DIRECTIVE: Copy the entries below verbatim, from the line with "The width and height of the screenshot is (370, 2576)." to the line with "center [151, 1247].", inclusive.

SUPPLIED RECORDS:
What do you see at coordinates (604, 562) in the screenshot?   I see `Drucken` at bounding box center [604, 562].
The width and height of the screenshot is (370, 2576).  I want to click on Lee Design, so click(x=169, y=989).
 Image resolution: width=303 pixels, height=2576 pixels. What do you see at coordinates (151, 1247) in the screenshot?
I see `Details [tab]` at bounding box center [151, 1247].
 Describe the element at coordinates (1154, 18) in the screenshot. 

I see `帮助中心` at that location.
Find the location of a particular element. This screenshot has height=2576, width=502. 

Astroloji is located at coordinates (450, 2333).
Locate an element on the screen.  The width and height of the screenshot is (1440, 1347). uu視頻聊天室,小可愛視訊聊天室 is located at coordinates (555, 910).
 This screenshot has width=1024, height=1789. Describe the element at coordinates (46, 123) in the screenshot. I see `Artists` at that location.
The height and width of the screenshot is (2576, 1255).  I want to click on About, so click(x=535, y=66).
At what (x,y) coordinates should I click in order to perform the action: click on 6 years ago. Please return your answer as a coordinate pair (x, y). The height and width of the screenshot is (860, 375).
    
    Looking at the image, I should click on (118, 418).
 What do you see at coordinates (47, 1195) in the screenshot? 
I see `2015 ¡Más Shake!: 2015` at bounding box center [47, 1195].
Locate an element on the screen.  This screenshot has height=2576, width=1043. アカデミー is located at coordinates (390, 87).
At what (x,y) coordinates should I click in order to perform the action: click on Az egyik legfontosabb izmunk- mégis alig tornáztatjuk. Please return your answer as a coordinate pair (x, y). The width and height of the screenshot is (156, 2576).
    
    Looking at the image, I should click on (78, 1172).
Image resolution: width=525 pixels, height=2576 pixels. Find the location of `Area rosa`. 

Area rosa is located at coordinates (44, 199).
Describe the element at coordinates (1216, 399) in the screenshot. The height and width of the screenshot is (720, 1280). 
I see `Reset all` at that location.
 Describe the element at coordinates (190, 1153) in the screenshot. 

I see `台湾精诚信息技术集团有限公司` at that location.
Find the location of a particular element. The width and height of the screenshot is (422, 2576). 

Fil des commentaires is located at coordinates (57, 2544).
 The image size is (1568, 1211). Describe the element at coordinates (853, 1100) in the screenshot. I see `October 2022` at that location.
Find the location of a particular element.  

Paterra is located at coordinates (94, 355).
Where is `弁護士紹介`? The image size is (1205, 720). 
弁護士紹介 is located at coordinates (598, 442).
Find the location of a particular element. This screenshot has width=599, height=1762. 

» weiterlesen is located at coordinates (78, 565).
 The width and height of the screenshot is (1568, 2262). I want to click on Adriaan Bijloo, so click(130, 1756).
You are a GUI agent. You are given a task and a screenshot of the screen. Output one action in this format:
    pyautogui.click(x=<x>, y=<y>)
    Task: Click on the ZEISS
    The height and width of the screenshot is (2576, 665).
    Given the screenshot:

ANSWER TO THE PROBLEM:
The width and height of the screenshot is (370, 2576).  I want to click on Lee Design, so click(x=169, y=989).
 Image resolution: width=303 pixels, height=2576 pixels. What do you see at coordinates (151, 1247) in the screenshot?
I see `Details [tab]` at bounding box center [151, 1247].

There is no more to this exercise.